I looked at Talmadge's memoirs, which he wrote, I don't know, 50 years later.
He was a very old man by then.
He wrote his memoirs.
And they're very, you know, very interesting memoirs.
He devotes, I think, exactly one sentence to his spying career during the war.
Wow.
And it's something like, and during the war, I undertook certain services for George Washington.
And it continued throughout the war.
And that's all he says.
That's the whole thing.
But it's all there in their letters for, you know, something like nearly 150 letters back and forth
between the commander and chief of the army and these sort of obscure gentlemen on Long Island
and New York.
So it's an interesting,
and so this stuff didn't really come out
until many decades later.
Right.
But I think one of them,
maybe Brewster,
I can't quite remember,
met Washington briefly,
I think it was 10 years after the war.
Washington goes on this famous tour.
Right.
Of Long Island.
And Woodhull or Brewster or someone introduces himself.

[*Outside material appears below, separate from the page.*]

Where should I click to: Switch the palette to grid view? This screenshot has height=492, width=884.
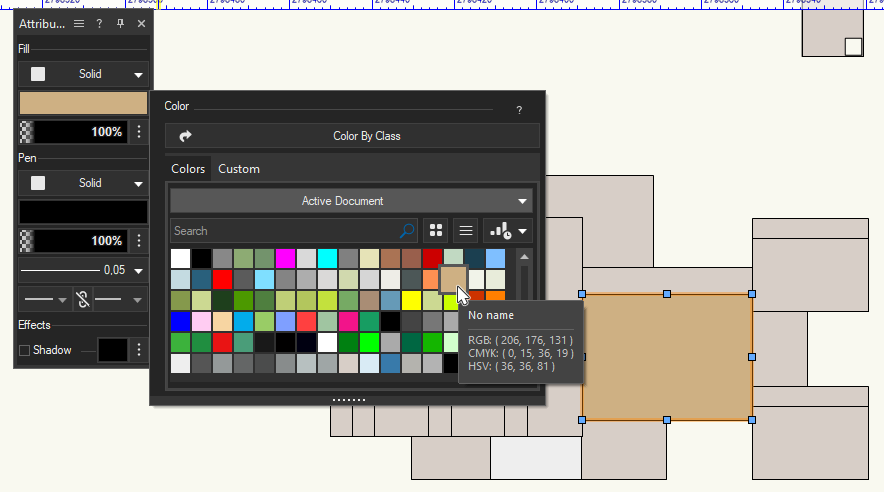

And, you know, Washington remembers them.
Oh, yes, yeah, great.
Interesting.
Great work.
Good work, boys.
It's amazing.
I mean, what a difference.
a few centuries make. I mean, today we would be doing a ticker tape parade for these guys. I mean,
it's that completely different attitude about war. Well, they'd be on TikTok bragging about it.
That's what they'd be doing. A TikTok parade. The fact is, though, as you say, they just disband.
They go back to their regular lives. So we don't really hear anything about them until, I guess,
more than a century, really. And it's not until the 1930s that there is any kind of historical
research beginning about them. And that's when they find out of a Culper Jr.
and Culper Senior and start beginning to patch it together.
But it was really your book that at least brought it to my intention,
you know, in our age, which is pretty incredible.
That's the weird thing.
The original work was done by a man called with the immortal name of Morton Pennypacker.
Just sort of a local amateur historian who did Sterling work piecing together
who exactly Robert Townsend was and the relationship with the culprit in.
And he wrote a book in the early 30s called George Washington Spice.
and it's a fantastical read in the sense of, you know, he made up most of it.
Oh, really?
Penny Packer was this kind of Victorian sentimentalist, and he swabbed all this sort of romantic varnish over the spies.
He also didn't have any footnotes or anything like that, so you don't really know where any of the information came from.
And then it was kind of romanticized over the, there were a couple of books that came out afterward that based on him.
So I decided to go back into this and just, again, reopened this cold case.
and try and just put the real story together.
And there was actually a huge amount of information out there.
It's just that hadn't really been put together in a history book
with proper noting and references and so forth.
Right. Well, you knocked it out of the park. It's an amazing book.
Alexander Rose's book we're discussing is called Washington Spies,
The Story of America's First Spy Ring. You must get this book.
It's been out for a long time, but it's really worth reading.
It raised much awareness about the history.
Of course, as we've mentioned, led to the big, multi-seasoned television drama, Turn, Washington Spies, which I'm sure you can still watch online.
It will become an addiction.
But first, of course, buy and read the book.
Thank you so much. Dr. Rose, Alexander Rose, it's been nice to meet you.
I'll see you in the neighborhood.
Well, thanks for having you on.
Hey, thanks for listening to American History Hit.